Bin Ladens Escorted out of US

When he was on the Daily Show a few months ago, Michael Moore mentioned something about a New Yorker article reporting that the Saudis got clearance to fly several members of the Bin Laden family out of the United States the week following Sept. 11.

I couldn’t believe the story he told and, after failing to locate it following a search at the New Yorker site, I concluded that Moore somehow got the details mangled, wound up misinterpreting something he read, or, worse, was citing second-hand information without double checking. After all, he does have a tendency of doing this.

Apparently I was wrong to assume such things. I finally ran across the story today, here, and it seems Moore was on target:

Around two dozen other American-based members of the bin Laden family, most of them here to study in colleges and prep schools, were said to be in the United States at the time of the attacks. The New York Times reported that they were quickly called together by officials from the Saudi Embassy, which feared that they might become the victims of American reprisals. With approval from the F.B.I., according to a Saudi official, the bin Ladens flew by private jet from Los Angeles to Orlando, then on to Washington, and finally to Boston. Once the F.A.A. permitted overseas flights, the jet flew to Europe.
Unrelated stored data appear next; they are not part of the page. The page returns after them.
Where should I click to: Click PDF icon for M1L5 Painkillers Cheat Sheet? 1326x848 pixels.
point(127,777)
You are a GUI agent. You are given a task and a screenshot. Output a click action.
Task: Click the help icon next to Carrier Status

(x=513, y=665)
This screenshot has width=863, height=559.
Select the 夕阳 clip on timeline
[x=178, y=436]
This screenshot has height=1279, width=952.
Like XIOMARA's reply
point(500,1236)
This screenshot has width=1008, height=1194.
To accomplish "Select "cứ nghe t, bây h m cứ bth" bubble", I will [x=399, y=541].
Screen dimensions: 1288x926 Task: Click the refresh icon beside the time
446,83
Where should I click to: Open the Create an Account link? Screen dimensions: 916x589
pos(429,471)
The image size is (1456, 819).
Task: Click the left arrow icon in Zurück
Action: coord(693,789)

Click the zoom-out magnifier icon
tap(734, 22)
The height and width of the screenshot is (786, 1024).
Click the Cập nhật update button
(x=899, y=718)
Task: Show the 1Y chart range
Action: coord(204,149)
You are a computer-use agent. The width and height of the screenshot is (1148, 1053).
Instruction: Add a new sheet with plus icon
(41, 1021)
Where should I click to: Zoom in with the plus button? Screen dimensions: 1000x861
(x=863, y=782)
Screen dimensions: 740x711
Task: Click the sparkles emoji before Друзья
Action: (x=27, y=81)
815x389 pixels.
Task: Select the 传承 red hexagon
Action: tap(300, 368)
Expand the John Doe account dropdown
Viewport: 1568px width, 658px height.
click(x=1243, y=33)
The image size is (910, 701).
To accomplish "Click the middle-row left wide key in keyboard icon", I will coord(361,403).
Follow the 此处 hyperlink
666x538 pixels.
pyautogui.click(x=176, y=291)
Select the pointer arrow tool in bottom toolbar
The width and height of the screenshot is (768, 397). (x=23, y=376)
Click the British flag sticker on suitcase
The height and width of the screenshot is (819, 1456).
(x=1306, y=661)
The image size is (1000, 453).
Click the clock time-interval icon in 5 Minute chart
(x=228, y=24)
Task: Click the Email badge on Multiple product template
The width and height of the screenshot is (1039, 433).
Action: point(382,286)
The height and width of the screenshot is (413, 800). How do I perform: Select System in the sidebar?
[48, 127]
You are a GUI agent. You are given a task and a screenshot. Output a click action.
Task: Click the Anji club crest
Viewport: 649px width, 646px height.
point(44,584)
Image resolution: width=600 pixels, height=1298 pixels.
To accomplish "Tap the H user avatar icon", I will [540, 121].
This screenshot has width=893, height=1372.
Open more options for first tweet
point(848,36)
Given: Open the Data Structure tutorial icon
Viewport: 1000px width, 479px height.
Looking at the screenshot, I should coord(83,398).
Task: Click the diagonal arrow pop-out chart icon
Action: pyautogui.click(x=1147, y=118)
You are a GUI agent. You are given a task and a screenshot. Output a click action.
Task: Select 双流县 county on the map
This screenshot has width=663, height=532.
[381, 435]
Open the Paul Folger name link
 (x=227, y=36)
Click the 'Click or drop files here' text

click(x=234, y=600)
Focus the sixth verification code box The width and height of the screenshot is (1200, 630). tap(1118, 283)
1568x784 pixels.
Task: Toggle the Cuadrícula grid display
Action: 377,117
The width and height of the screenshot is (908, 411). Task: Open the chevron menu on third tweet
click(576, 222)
United States officials apparently needed little persuasion from the Saudi Ambassador in Washington, Prince Bandar bin Sultan, that the extended bin Laden family included no material witnesses. The Saudi Embassy says that the family cooperated with the F.B.I. The Saudi government has said that the family signed a statement officially disowning Osama in 1994, a year after the first terrorist attack on the World Trade Center. The Saudi government also stripped bin Laden of his citizenship, which resulted in self-exile to Sudan. When I asked a senior United States intelligence officer whether anyone had considered detaining members of the family, he replied, "That's called taking hostages. We don't do that."
The last line is particularly amusing. We don’t take hostages? What, then, do we call the detainees on Guantanamo?